The Poplar Spring Church, which formerly stood somewhere in that vicinity, had been destroyed during the war; and this church had been left as a fitting legacy to its congregation by the soldiers who built it. The village had been the winter-quarters of the engineer corps.

Driving westward along the track of the army railroad, and past its termination, we struck across the open fields to the Federal signal-tower, lifting skyward its lofty open framework and dizzy platforms, in the midst of an extensive plain. Το ascend a few stages of this breezy observatory, and see the sun go down behind the distant dim line of forests, while the evening shadows thickened upon the landscape, was a fit termination to the day's experience; and we returned with rapid wheels to the city.

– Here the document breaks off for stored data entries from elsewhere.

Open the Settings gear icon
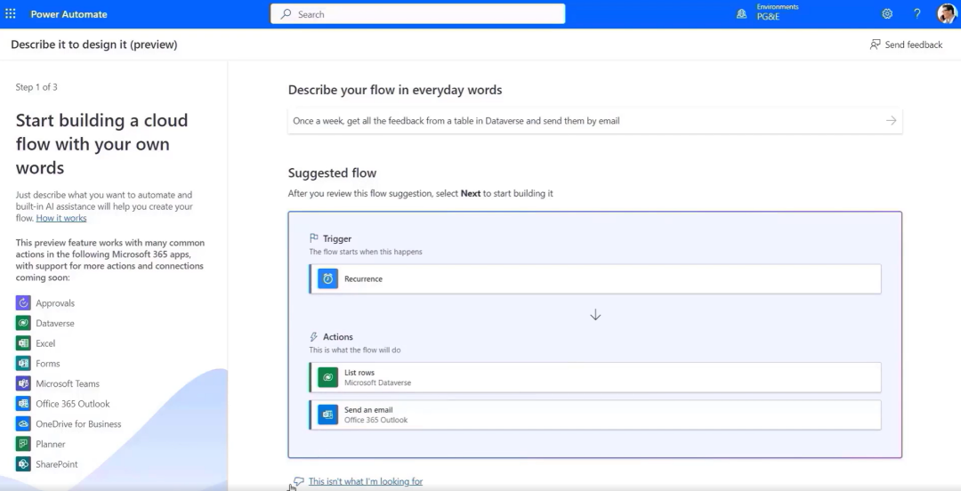The image size is (961, 491). tap(887, 14)
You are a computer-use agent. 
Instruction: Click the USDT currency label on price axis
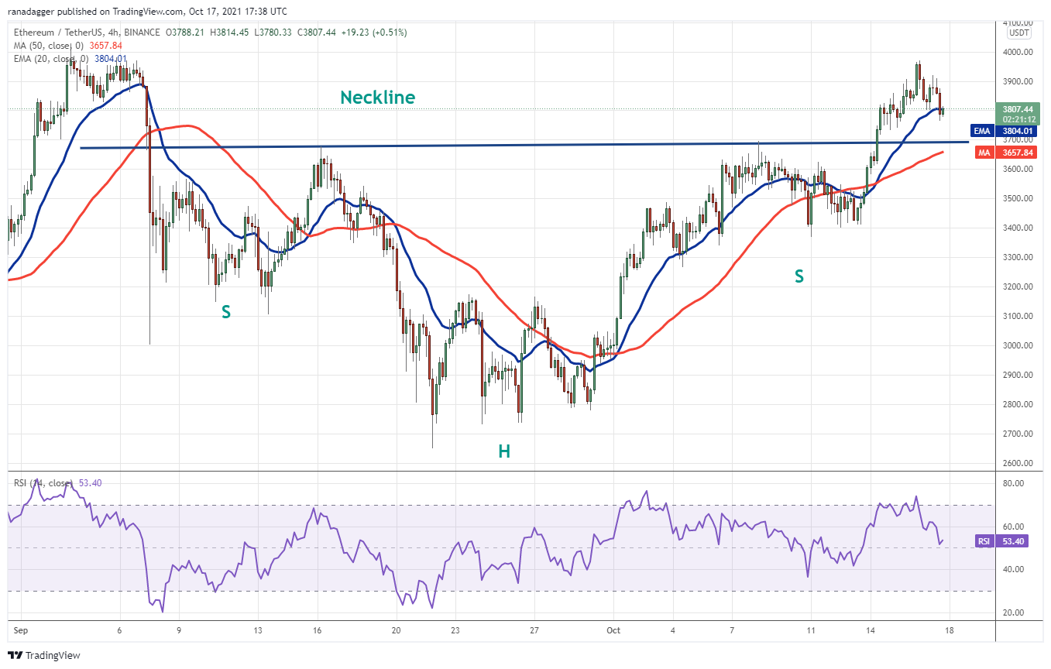(1017, 33)
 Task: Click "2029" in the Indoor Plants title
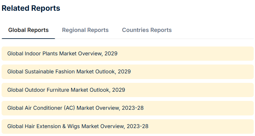click(x=111, y=53)
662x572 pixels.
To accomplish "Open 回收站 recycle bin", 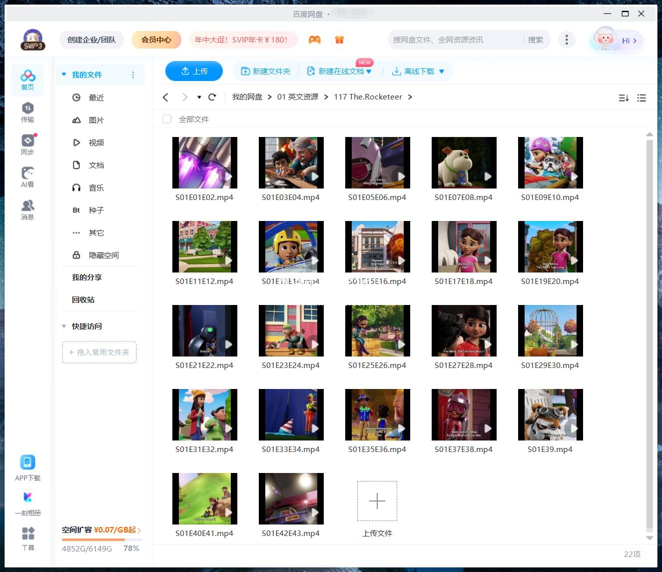I will pos(83,300).
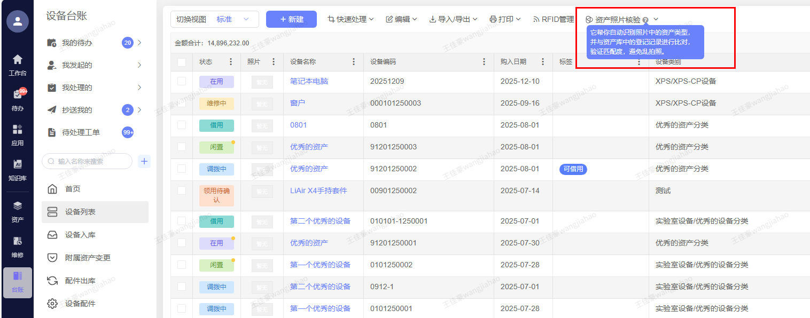The image size is (810, 318).
Task: Click the plus icon beside search box
Action: [144, 161]
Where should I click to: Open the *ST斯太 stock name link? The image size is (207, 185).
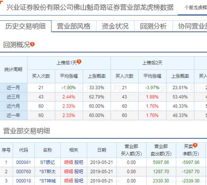tap(48, 172)
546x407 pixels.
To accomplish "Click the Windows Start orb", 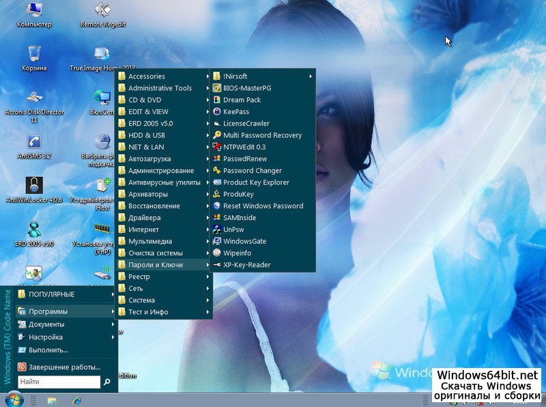I will pyautogui.click(x=13, y=399).
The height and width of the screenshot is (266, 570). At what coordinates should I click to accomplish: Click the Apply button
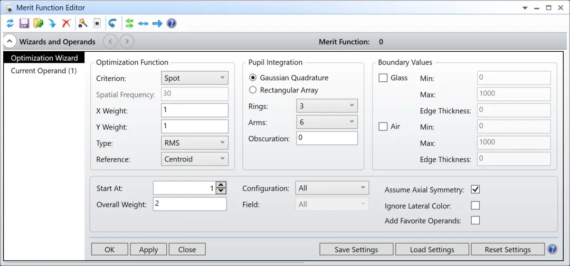click(148, 250)
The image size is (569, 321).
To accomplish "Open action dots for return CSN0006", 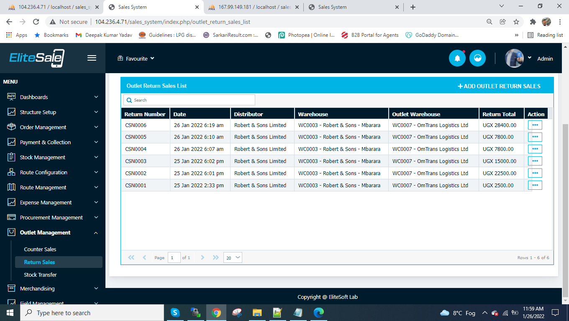I will click(x=535, y=125).
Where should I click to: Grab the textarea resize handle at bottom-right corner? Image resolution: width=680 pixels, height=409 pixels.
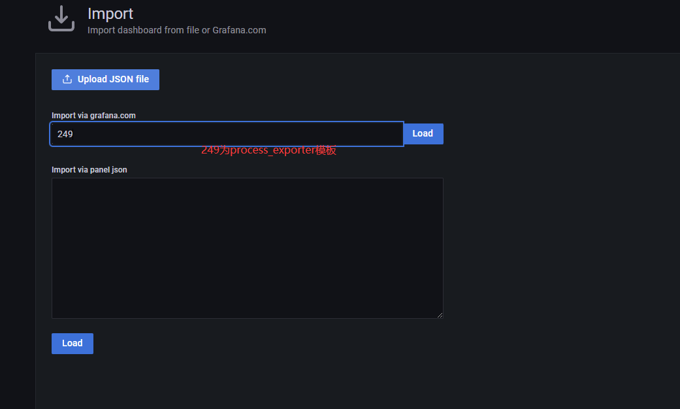click(440, 315)
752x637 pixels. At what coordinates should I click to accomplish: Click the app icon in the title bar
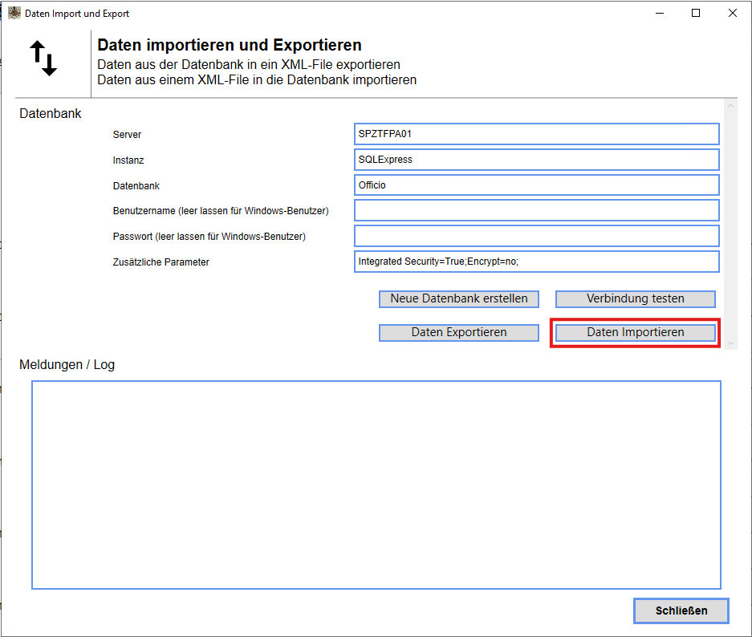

LANDMARKS OF RECENT FAMOUS EVENTS. 215

CHAPTER XXVIII.

JAMES RIVER AND FORTRESS MONROE.

THE next day I proceeded to City Point by railroad, riding in an old patched-up car marked outside "U. S. Military R. R.," and furnished inside with pine benches for seats and boards nailed up in place of windows. There was nothing of interest on the road, which passed through a region of stumps. and undergrowth, with scarce an inhabitant, save the few negro families that had taken up their abode in abandoned army huts. City Point itself was no less dull. Built on high and rolling ground, at the confluence of the Appomattox and the James, a fine site for a village, it had nothing to show but an ugly cluster of rough wooden buildings, such as spring up like fungus in the track of an army, and a long line of gov ernment warehouses by the river.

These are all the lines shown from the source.